O líder do partido governante da Bolívia, Movimiento Al Socialismo (MAS), Evo Morales, criticou o acordo alcançado entre o governo e a oposição, e atacou particularmente os «traidores» liderados pelo Presidente Luis Arce que concordaram em «governabilidade em troca de impunidade».
«Lamento ver que a campanha de difamação contra a liderança nacional do MAS-IPSP continua. Os operadores do pacto de impunidade, que se aliaram à lei dos golpistas, estão a unir forças para nos atacar. A governação em troca de impunidade é a verdadeira traição do povo,» Morales postou no Twitter no sábado.
Ele tinha anteriormente assegurado que «para justificar e disfarçar o seu pacto com a direita, os renovadores traidores acusam o MAS-IPSP de procurar um mandato abreviado». «Esquecem-se que os únicos que encurtam os mandatos são os seus aliados golpistas Camacho, Tuto Quiroga e Mesa. Parem de perseguir a nossa militância», disse ele.
Em resposta, a oposição Comunidad Ciudadana acredita que estas críticas revelam que Morales é um «ditador» e não compreende a lógica da democracia.

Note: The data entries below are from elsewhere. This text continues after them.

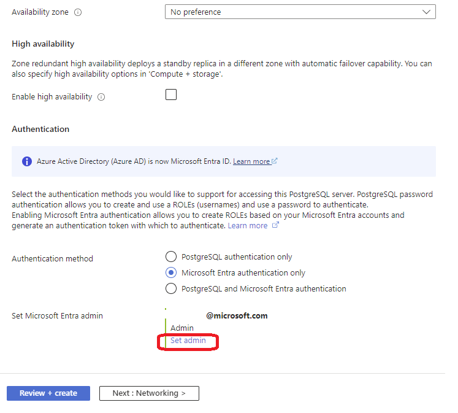Click the Availability zone info icon
Screen dimensions: 458x413
pos(78,12)
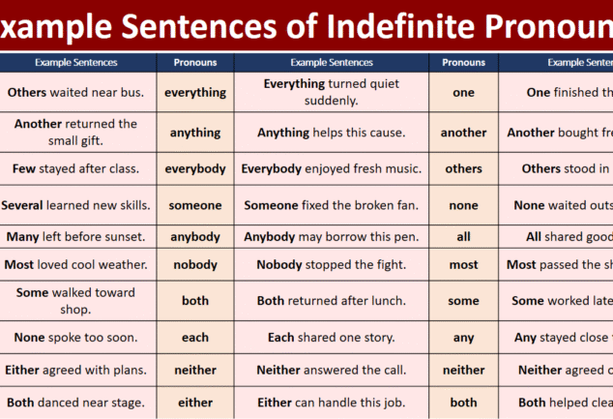Click 'Someone fixed the broken fan.' sentence

[x=332, y=205]
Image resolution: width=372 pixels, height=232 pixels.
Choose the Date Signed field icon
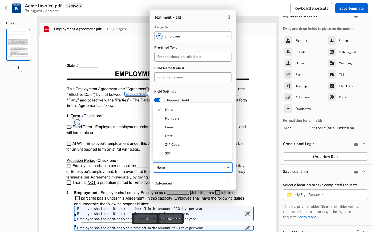click(x=332, y=52)
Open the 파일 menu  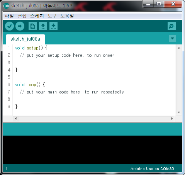[9, 16]
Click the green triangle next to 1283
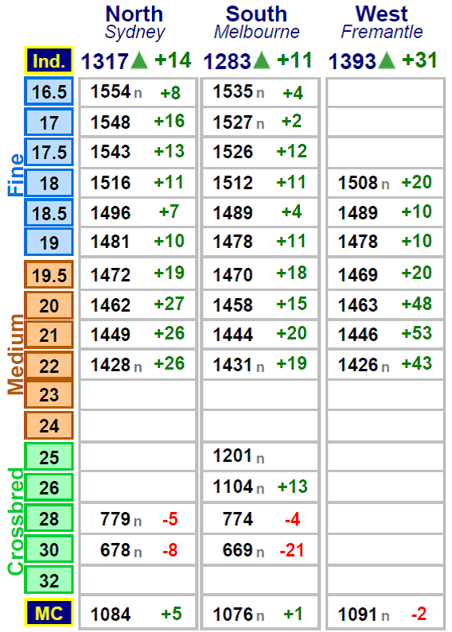Viewport: 452px width, 632px height. tap(262, 60)

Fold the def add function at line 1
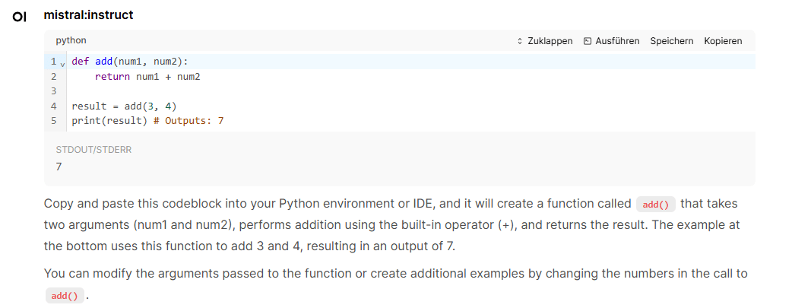click(x=62, y=63)
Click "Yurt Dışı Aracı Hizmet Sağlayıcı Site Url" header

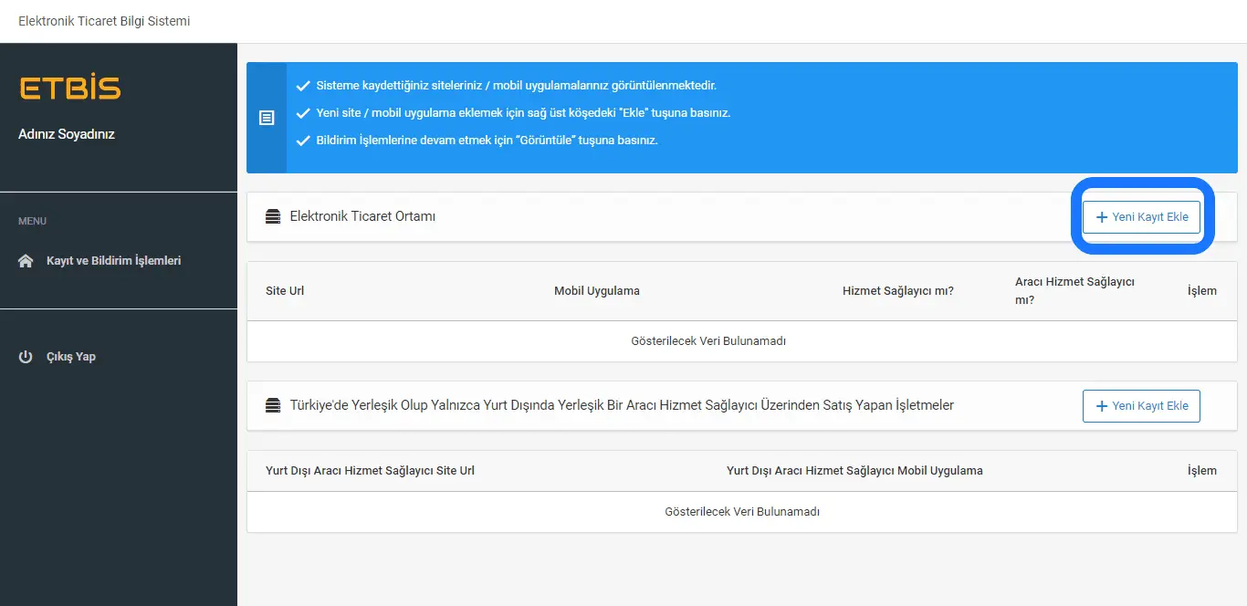370,471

«Morales só entende a política como soma zero, onde o inimigo deve ser esmagado, onde se devem alcançar vitórias totais e derrotas totais, quando este não é o cenário da democracia mas sim da guerra, violência e confrontação», disse o deputado Carlos Alarcón, da Comunidad Ciudadana.
«Quando existem acordos legítimos como este, perturbam-no obviamente porque mudam a sua lógica política de guerra para consenso e acordo, que é o verdadeiro papel de um parlamento democrático. Ele é um ditador, um autocrata, não compreende a democracia onde, numa sociedade plural, a única forma de resolver conflitos é através de instituições democráticas», argumentou ele.
Para o ex-presidente Jorge ‘Tuto’ Quiroga, «Evo está histérico: não quer a paz na Bolívia, nem quer limpar os cadernos eleitorais, redistribuir recursos, ou redesenhar os assentos para as eleições de 2025».